It was a musty smelling entrance, so dark that to see was scarcely possible after the hot glare outside. Dimly King made out Rewa Gunga mounting stairs to the left and followed him. The stairs wound backward and forward on themselves four times, growing scarcely any lighter as they ascended, until, when he guessed himself two stories at least above road level, there was a sudden blaze of reflected light and he blinked at more mirrors than he could count. They had been swung on hinges suddenly to throw the light full in his face.

There were curtains reflected in each mirror, and little glowing lamps, so cunningly arranged that it was not possible to guess which were real and which were not. Rewa Gunga offered no explanation, but stood watching with quiet amusement. He seemed to expect King to take a chance and go forward, but if he did he reckoned without his guest. King stood still.
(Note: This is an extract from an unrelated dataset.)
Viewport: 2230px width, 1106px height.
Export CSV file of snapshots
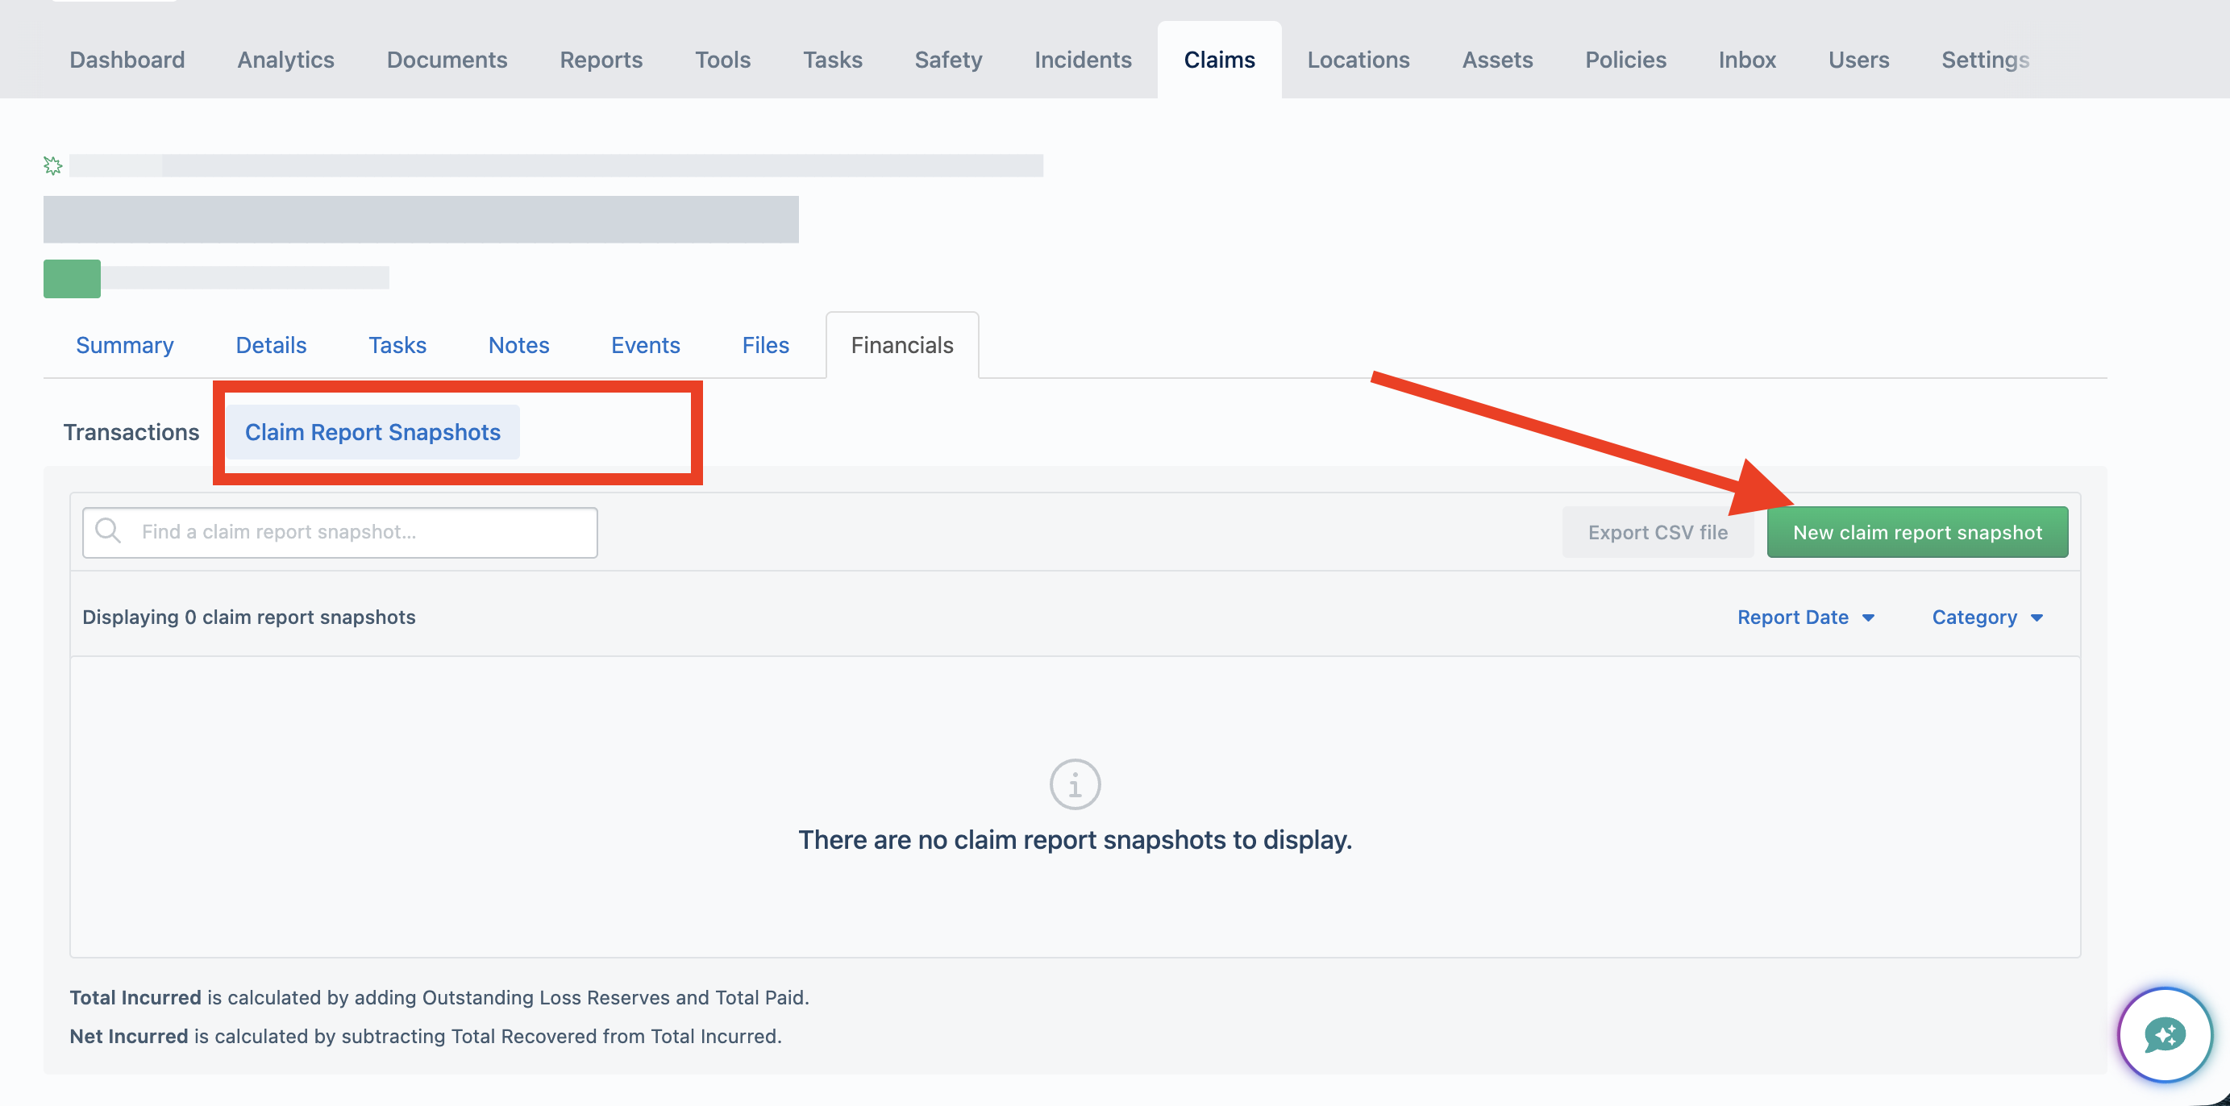(1657, 532)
Then suddenly, as if she had done it a thousand times before and surprised a thousand people, a little nut-brown maid parted the middle pair of curtains and said “Salaam!” smiling with teeth that were as white as porcelain. All the other curtains parted too, so that the whereabouts of the door might still have been in doubt had she not spoken and so distinguished herself from her reflections. King looked scarcely interested and not at all disturbed.
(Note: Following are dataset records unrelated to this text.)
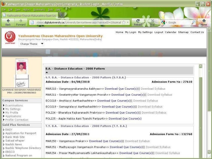Screen dimensions: 212x159
Task: Click the university logo emblem
Action: click(x=10, y=37)
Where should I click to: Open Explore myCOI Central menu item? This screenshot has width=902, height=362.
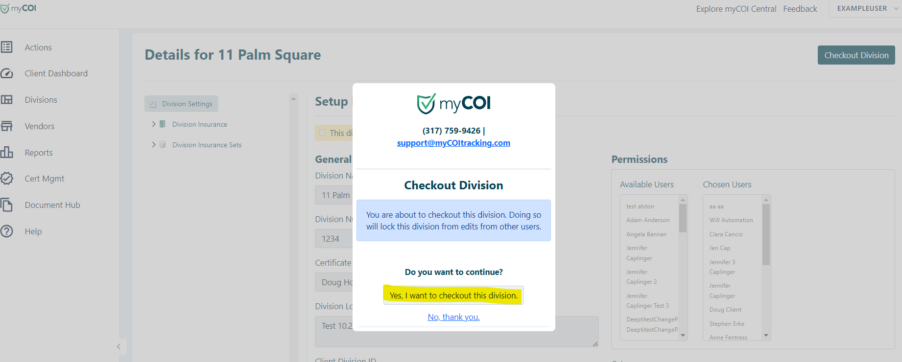point(736,9)
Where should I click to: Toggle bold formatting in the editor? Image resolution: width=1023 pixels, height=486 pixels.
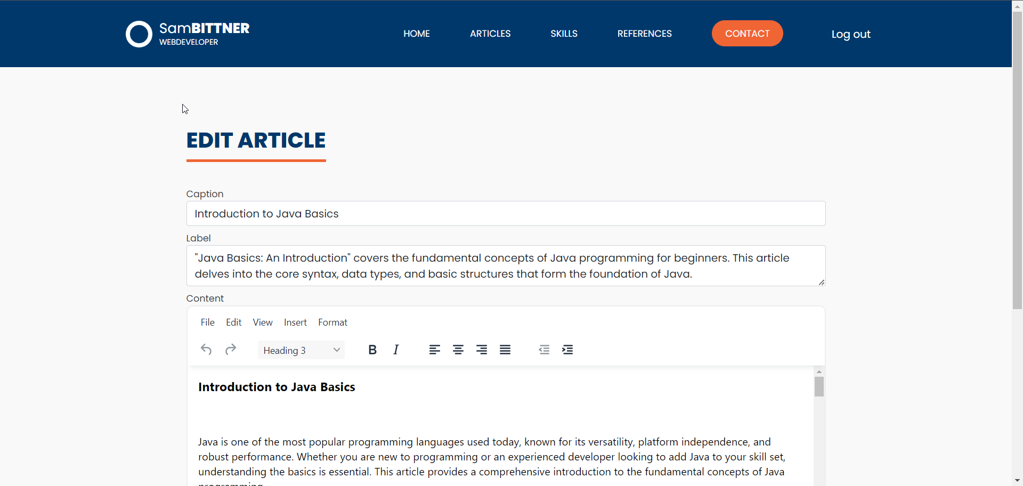372,350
Balked of his amusement, Rewa Gunga hurried past him, thrusting the little maid aside, and led the way. King followed him into a long room, whose walls were hung with richer silks than any he remembered to have seen. In a great wide window to one side some twenty women began at once to make flute music.

Silken punkahs swung from chains, wafting back and forth a cloud of sandalwood smoke that veiled the whole scene in mysterious, scented mist. Through the open window came the splash of a fountain and the chattering of birds, and the branch of a feathery tree drooped near by. It seemed that the long white wall below was that of Yasmini's garden.

“Be welcome!” laughed Rewa Gunga; “I am to do the honors, since she is not here. Be seated, sahib.”

King chose a divan at the room's farthest end, near tall curtains that led into rooms beyond. He turned his back toward the reason for his choice. On a little ivory-inlaid ebony table about ten feet away lay a knife, that was almost the exact duplicate of the one inside his shirt. Bronze knives of ancient date, with golden handles carved to represent a woman dancing, are rare. The ability to seem not to notice incriminating evidence is rarer still--rarest of all when under the eyes of a native of India, for cats and hawks are dullards by comparison to them. But King saw the knife, yet did not seem to see it.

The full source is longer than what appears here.